#### Task instructions
Translate this sentence from the excerpted text below into Spanish: "Like Rahman, Ilaiyaraaja is heavily classically trained and experiments with Western genres."

#### Excerpted text
Start of Block

Are You A True Geek?


I highly recommend this fascinating list of 64 Things Every Geek Should Know by Blair Mathis. The article is an invaluable potpourri of the state-of-the-art in geekdom and a great reference to turn to in your moment of need.

  • Wish to recover data from a crashed disk drive?

  • Want to setup your home network so that you can connect from the office to grab a key document?

  • Need to digitize your old cassette tapes?

  • Looking for a new and interesting geek project?

Saturday, April 4, 2009

An Insatiable Appetite For Rahman


It is true. I suffer from Rahmania -- an insatiable appetite for the music of AR Rahman. However, analyzed closely, it's merely a hunger for good music. And this longing for transformative music has, of course, led me to explore not only anything and everything put out by Rahman but to also to acquaint myself with his predecessors and potential successors. My search culminated with the discovery of two excellent pieces on Rahman. The first article is AR Rahman: The Road to the Oscars by Baradwaj Rangan, written for a forthcoming issue of the Rolling Stone magazine's Indian edition (launched in February 2008). This is a golden piece that could only have been written someone who has been living and breathing Rahman for much of the past two decades or so since Rahman burst onto the scene with his revolutionary score for the movie Roja (1992). Rangan offers juicy, must-read vignettes of Rahman's major musical milestones. The very well informed comments that follow the long piece allude to potential successors including Vishal-Shekhar, Shankar-Ehsaan-Loy, Vishal Bhardwaj, and the most recent arrival -- Amit Trivedi -- whom I wrote about just the other day. Steven A. Kennedy's An "Unknown" Indian Film Music Master takes a slightly different angle and educates us about Ilaiyaraaja, whom most regard as Rahman's predecessor insofar as he was, prior to Rahman, the most successful music composer in South India. Like Rahman, Ilaiyaraaja is heavily classically trained and experiments with Western genres. Unlike Rahman, however, Ilaiyaraaja did not manage to penetrate audiences beyond South India. Those unfamiliar with his work would most certainly have to be non-South Indians and for them Kennedy proposes a set of suitable entry points including two instrumental works of East-West fusion (How To Name It? and Nothing But Wind) as well as two movie soundtracks (Mumbai Express and Cheeni Kum).

End of Block

#### Data excerpts
Start of Block

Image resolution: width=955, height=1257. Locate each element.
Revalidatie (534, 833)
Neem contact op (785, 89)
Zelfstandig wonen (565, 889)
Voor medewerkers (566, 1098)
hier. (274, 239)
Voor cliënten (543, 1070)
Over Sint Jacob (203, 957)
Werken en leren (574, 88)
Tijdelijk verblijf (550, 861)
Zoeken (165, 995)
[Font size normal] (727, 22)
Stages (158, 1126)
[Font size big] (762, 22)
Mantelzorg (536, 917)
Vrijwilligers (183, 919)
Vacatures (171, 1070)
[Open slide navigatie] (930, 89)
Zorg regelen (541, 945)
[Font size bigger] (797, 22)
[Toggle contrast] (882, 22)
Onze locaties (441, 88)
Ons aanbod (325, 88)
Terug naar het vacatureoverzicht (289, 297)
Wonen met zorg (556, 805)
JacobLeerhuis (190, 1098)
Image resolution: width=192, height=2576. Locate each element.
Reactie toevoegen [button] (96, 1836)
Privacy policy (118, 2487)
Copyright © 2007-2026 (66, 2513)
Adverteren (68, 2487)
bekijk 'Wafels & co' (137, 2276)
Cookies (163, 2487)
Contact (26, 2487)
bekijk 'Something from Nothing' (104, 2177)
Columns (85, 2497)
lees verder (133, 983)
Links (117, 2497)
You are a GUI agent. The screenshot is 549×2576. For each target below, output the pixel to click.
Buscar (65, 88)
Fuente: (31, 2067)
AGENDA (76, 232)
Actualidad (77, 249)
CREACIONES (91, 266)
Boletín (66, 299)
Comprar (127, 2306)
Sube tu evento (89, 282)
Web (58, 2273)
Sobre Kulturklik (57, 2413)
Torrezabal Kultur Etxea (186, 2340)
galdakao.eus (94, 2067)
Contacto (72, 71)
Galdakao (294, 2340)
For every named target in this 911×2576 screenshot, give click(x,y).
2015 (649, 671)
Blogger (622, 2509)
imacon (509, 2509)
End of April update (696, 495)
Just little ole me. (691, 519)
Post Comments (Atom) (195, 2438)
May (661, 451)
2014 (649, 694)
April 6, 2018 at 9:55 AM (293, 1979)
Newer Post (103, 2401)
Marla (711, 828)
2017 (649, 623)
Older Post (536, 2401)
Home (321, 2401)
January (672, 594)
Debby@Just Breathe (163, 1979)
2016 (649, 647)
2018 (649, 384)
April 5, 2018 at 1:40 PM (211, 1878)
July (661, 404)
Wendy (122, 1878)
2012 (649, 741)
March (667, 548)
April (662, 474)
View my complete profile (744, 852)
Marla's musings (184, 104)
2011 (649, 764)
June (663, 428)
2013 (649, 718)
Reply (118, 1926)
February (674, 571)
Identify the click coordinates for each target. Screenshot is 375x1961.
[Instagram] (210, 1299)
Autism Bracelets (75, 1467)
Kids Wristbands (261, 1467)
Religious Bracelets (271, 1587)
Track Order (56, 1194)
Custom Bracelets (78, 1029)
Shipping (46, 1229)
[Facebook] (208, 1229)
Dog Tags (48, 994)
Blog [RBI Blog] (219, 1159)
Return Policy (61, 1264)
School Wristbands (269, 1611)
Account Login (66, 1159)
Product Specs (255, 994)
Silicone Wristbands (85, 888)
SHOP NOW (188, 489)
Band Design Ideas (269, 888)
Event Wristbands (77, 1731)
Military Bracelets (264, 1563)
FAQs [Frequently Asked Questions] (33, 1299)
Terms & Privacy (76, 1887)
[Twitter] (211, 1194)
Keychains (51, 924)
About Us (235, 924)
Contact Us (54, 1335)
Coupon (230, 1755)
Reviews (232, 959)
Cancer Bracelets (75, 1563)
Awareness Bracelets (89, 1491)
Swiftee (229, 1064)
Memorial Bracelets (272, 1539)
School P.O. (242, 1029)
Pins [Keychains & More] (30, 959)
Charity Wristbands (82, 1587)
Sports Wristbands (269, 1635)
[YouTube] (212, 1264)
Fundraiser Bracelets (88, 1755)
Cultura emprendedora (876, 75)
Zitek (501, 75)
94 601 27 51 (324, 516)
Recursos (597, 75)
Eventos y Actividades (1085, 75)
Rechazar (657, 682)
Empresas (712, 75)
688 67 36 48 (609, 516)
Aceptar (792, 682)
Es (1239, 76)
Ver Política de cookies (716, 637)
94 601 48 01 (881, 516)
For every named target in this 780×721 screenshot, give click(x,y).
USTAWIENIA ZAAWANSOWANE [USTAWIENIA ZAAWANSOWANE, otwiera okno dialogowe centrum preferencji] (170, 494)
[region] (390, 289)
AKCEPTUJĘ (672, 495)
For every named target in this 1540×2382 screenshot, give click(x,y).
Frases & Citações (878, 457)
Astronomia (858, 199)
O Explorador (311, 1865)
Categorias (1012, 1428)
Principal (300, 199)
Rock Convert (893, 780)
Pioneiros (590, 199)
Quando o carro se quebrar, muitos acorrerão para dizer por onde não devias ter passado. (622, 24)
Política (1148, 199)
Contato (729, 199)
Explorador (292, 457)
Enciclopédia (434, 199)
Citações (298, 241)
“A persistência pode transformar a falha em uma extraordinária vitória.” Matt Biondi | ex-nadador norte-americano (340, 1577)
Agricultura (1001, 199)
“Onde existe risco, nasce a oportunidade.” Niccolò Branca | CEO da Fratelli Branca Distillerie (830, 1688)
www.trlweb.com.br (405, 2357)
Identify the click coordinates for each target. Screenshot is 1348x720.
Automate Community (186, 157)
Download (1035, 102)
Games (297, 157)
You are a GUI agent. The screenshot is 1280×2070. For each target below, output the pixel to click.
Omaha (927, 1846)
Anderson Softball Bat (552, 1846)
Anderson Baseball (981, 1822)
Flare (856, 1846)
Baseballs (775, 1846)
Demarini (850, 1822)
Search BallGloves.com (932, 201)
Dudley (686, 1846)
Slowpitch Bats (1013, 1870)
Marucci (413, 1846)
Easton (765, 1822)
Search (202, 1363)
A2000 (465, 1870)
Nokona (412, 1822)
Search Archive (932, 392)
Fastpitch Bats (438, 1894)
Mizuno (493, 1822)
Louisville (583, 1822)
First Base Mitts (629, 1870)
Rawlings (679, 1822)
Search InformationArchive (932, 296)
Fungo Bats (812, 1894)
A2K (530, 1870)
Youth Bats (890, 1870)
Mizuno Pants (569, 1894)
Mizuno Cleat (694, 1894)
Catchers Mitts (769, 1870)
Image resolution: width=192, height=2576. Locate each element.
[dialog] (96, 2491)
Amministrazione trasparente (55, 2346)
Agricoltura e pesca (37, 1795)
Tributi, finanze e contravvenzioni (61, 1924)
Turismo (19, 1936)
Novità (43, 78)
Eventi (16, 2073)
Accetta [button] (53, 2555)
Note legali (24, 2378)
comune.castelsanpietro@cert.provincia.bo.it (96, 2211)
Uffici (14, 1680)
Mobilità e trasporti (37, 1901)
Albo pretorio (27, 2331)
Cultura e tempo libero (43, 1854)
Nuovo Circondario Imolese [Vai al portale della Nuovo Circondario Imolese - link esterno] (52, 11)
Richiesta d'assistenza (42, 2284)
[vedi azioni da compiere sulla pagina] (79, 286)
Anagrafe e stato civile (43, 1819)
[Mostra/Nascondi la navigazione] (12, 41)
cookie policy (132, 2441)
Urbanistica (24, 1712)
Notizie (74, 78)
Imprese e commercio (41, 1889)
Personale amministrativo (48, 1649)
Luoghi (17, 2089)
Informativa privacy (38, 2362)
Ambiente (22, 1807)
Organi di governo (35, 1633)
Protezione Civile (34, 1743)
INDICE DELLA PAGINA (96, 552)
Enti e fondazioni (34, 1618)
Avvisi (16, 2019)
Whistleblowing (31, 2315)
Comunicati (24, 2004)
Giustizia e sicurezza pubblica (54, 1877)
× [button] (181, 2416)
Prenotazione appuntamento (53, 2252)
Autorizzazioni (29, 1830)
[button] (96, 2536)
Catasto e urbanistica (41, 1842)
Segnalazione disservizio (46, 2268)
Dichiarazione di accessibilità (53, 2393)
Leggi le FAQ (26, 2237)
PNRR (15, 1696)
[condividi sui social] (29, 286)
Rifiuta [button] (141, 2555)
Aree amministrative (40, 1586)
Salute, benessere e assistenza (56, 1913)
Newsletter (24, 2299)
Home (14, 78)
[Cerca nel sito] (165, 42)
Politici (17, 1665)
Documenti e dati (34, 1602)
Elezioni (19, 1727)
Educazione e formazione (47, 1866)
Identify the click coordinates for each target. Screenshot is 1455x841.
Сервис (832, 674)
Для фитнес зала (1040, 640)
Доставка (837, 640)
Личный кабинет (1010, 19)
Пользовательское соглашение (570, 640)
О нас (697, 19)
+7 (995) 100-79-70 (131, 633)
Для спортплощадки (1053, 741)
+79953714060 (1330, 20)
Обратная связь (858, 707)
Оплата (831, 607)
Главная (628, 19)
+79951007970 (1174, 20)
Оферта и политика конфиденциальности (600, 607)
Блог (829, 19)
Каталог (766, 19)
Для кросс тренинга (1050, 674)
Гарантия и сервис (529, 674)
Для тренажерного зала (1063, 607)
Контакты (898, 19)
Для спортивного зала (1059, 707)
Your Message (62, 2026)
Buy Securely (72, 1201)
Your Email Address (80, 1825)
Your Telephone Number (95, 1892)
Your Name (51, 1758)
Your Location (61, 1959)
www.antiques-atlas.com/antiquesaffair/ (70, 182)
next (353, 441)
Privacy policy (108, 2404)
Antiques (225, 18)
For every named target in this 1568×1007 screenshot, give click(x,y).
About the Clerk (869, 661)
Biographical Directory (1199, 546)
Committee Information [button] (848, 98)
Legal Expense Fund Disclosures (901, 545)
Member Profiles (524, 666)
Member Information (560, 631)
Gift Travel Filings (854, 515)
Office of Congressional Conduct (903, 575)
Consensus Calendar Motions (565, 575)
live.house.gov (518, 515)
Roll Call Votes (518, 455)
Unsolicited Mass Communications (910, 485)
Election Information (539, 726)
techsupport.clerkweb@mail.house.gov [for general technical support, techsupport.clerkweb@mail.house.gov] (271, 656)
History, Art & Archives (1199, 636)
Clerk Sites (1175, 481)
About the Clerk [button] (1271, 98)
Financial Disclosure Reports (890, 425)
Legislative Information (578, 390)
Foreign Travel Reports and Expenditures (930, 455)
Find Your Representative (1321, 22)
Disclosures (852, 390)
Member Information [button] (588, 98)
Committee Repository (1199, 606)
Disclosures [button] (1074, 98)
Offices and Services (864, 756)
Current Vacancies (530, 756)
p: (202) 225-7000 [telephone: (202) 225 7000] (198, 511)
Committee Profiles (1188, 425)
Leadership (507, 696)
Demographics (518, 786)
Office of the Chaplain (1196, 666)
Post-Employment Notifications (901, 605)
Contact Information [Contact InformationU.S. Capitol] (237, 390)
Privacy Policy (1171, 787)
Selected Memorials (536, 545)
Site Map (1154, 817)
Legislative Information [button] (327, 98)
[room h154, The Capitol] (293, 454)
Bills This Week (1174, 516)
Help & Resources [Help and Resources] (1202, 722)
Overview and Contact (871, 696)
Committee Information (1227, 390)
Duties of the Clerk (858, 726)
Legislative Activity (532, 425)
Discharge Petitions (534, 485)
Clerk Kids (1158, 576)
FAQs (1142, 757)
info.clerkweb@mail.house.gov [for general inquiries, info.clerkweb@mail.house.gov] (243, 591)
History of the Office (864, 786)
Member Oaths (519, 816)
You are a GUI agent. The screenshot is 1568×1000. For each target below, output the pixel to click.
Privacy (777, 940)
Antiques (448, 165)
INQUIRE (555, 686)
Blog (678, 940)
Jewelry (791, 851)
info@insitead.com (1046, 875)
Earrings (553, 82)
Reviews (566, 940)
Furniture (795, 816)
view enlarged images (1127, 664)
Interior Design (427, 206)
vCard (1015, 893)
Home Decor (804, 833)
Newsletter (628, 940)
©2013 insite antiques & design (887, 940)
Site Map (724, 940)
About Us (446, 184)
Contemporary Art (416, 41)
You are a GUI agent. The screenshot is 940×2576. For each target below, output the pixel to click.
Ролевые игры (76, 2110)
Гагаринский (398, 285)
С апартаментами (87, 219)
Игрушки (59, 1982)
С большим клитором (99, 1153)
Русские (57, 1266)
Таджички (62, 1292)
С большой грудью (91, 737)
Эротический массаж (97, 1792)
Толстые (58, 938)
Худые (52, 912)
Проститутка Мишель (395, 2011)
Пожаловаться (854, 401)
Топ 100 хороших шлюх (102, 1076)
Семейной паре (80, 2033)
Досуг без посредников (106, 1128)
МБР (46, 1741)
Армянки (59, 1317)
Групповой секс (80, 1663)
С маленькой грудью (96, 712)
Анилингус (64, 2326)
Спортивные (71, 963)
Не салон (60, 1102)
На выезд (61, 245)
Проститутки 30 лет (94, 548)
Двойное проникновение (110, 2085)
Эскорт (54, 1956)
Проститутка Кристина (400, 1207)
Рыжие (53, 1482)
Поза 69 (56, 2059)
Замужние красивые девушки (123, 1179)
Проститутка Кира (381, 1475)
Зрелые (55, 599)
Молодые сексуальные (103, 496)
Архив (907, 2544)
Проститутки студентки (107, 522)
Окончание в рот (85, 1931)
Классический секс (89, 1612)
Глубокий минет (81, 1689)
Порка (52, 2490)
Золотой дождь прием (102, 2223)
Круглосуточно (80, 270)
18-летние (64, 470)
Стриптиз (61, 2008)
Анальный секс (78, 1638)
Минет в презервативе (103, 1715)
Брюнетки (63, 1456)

End of Block

#### Response
Al igual que Rahman, Ilaiyaraaja tiene una sólida formación clásica y experimenta con géneros occidentales.